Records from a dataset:
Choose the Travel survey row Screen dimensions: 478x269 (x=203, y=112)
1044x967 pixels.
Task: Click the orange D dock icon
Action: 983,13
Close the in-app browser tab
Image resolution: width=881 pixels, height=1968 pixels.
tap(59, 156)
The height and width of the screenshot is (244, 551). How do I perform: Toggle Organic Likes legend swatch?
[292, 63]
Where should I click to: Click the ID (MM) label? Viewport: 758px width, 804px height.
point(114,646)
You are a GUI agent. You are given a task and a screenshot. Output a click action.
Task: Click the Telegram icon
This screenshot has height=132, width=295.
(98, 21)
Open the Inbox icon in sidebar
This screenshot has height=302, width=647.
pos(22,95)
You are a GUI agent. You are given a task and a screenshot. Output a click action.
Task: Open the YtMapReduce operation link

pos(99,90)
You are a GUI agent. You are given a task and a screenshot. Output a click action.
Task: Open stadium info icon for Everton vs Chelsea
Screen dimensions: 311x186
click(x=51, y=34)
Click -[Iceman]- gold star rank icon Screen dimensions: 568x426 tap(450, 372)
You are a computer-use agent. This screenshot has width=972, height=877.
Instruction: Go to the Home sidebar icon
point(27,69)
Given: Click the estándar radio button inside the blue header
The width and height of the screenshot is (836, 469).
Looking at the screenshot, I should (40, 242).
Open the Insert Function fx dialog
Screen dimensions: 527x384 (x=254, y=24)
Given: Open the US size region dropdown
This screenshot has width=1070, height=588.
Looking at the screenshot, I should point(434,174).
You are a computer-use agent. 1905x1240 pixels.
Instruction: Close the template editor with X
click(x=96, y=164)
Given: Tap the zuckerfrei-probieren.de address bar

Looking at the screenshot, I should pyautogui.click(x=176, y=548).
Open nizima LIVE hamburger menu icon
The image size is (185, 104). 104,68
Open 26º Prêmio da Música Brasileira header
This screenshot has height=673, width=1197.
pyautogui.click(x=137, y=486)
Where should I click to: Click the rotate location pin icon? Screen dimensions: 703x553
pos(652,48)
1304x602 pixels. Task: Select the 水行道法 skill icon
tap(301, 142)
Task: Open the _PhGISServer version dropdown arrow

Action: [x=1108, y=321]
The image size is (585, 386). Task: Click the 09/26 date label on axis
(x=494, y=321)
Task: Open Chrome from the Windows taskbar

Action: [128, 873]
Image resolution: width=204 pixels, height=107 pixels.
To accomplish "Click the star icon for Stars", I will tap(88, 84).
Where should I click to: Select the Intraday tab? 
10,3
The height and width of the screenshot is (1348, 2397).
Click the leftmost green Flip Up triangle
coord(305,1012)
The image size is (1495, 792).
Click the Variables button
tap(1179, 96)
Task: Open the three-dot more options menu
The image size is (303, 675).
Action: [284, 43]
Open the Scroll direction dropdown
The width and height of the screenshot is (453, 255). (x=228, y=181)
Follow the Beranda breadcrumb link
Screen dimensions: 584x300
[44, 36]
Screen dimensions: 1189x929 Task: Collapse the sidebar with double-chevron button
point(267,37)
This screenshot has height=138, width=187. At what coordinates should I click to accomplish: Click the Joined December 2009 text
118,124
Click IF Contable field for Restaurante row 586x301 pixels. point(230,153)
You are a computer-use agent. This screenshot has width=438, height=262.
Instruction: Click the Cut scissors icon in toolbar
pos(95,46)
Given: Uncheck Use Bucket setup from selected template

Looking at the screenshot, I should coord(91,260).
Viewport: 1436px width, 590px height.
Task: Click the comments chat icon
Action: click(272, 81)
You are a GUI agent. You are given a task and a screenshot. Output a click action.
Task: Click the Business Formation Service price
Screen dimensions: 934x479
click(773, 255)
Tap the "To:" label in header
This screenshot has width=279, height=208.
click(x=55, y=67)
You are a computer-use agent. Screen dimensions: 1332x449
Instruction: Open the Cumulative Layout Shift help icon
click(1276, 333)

#### What you should do
Copy the material above without any changes, starting at the line containing "This screenshot has height=138, width=187." and continuing through the end of the material, with both of those lines included.

#### Written solution
This screenshot has height=138, width=187. At what coordinates should I click to accomplish: Click the Joined December 2009 text
118,124
Click IF Contable field for Restaurante row 586x301 pixels. point(230,153)
You are a computer-use agent. This screenshot has width=438, height=262.
Instruction: Click the Cut scissors icon in toolbar
pos(95,46)
Given: Uncheck Use Bucket setup from selected template

Looking at the screenshot, I should coord(91,260).
Viewport: 1436px width, 590px height.
Task: Click the comments chat icon
Action: click(272, 81)
You are a GUI agent. You are given a task and a screenshot. Output a click action.
Task: Click the Business Formation Service price
Screen dimensions: 934x479
click(773, 255)
Tap the "To:" label in header
This screenshot has width=279, height=208.
click(x=55, y=67)
You are a computer-use agent. Screen dimensions: 1332x449
Instruction: Open the Cumulative Layout Shift help icon
click(1276, 333)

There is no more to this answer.